United States District Court, N.D. Illinois, Eastern Division
Dec 16, 2004
No. 03 C 6965 (N.D. Ill. Dec. 16, 2004)

Opinion

No. 03 C 6965.

December 16, 2004


MEMORANDUM OPINION AND ORDER


Defendant Rising Pharmaceuticals, Inc. ("Rising") moves once again to dismiss Plaintiff Sirius Laboratories, Inc.'s ("Sirius") Complaint alleging violations of the Lanham Act, 15 U.S.C. § 1125 (a), the Illinois Consumer Fraud Act, 815 ILCS 505/1 et seq., and the Illinois Deceptive Trade Practices Act, 815 ILCS 510/1 et seq. based on Rising's use of the product name "Anthralin Cream 1% USP." I outlined the background of this case in a January 2004 memorandum order; except as necessary, I will not repeat those facts here. See Sirius Labs., Inc. v. Rising Pharms., Inc., 2004 U.S. Dist. LEXIS 96 (N.D. Ill. Jan. 7, 2004). In that decision, I rejected Rising's argument that resolution of the case on its merits would require interpretation of the Food, Drug and Cosmetic Act (the FDCA) (21 C.F.R. § 301 et seq.) or its accompanying regulations. Id. at *8. I found instead that Sirius's claim could be resolved by relying on the United States Pharmacopia (USP) standard for 1% anthralin cream, an unambiguous standard not subject to interpretation or the exercise of discretion. Id. at *8-9. Given that the USP is entrusted by the Food and Drug Administration (FDA) to establish standards to ensure the quality of medicine, but is not part of the government nor the FDA specifically, I determined that application of the USP standards would not constitute a usurpation of the FDA's role. Id. at *9.

Rising's Renewed Motion to Dismiss

Rising argues that Sirius's complaint, which on its face challenges the labeling and marketing of Rising's product, is actually a challenge to the product's stability and is a matter governed squarely by FDA regulations. The true nature of Sirius's claim is more easily understood, Rising asserts, in light of the parties' different approaches to testing Rising's product in order to determine whether the product is "1% USP." While Sirius conducted tests on samples of Rising's product acquired through normal trade channels, Rising tested samples retained by its manufacturer under conditions dictated by FDA regulations. The central argument of Rising's renewed motion is that any resolution of the case comparing tests of the product as retained in controlled conditions to tests of the product in the state in which it reaches consumers will inevitably result in an assessment of the product's stability.
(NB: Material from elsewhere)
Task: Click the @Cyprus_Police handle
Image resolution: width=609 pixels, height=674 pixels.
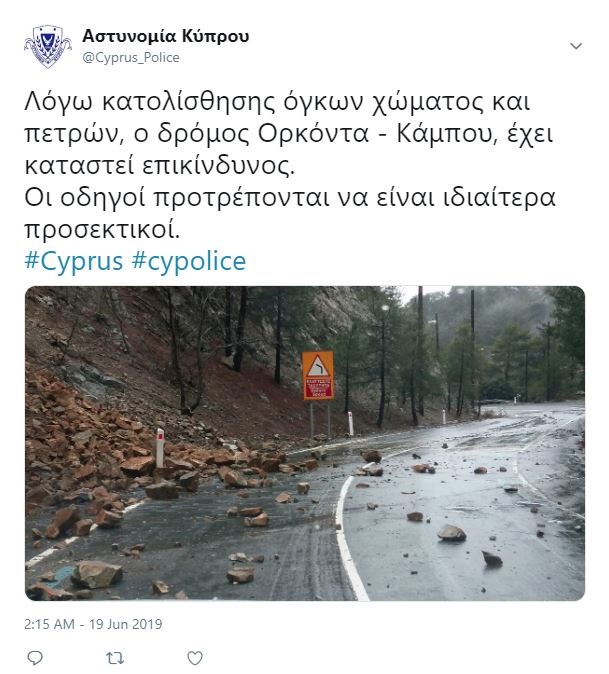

As Rising notes, the FDA has promulgated a set of regulations and guidelines requiring pharmaceutical manufacturers to retain product samples in controlled conditions for specific testing at particular intervals. These stability and reserve testing requirements are set forth in 21 C.F.R. §§ 211.166 — 211.170. The regulations provide that a manufacturer shall have a "written testing program designed to assess the stability characteristics of drug products" and that "[t]he results of such stability testing shall be used in determining appropriate storage conditions and expiration dates." 21 C.F.R. § 211.166. Under these regulations, a "reserve sample that is representative of each lot or batch of drug product shall be retained and stored under conditions consistent with product labeling" for testing and analysis. 21 C.F.R. § 211.170 (b). The FDA has also promulgated an industry "guidance" that establishes stability testing timing "to establish the stability profile of the drug product." Guidance for Industry Q1A Stability Testing of New Drug Substances and Products, Section 2.2.6 at http://www.fda.gov/cder/guidance/4282fnl.htm. Rising is concerned that should this case reach a trier of fact, allowing evidence based on tests of products acquired through normal trade channels rather than (or even in addition to) tests of products retained under FDA-prescribed conditions could result in a finding of liability against it, despite Rising's alleged compliance with the FDA's stability testing regime. Rising asserts that Sirius's case depends upon the application of a "parallel-track procedure under a different [non-FDA] testing regime" and that any challenge to the state of its product "when it reaches consumers" cannot be determined by relying on the USP standard without implicitly over-riding the FDA's stability regulations. Def. Br. at 10.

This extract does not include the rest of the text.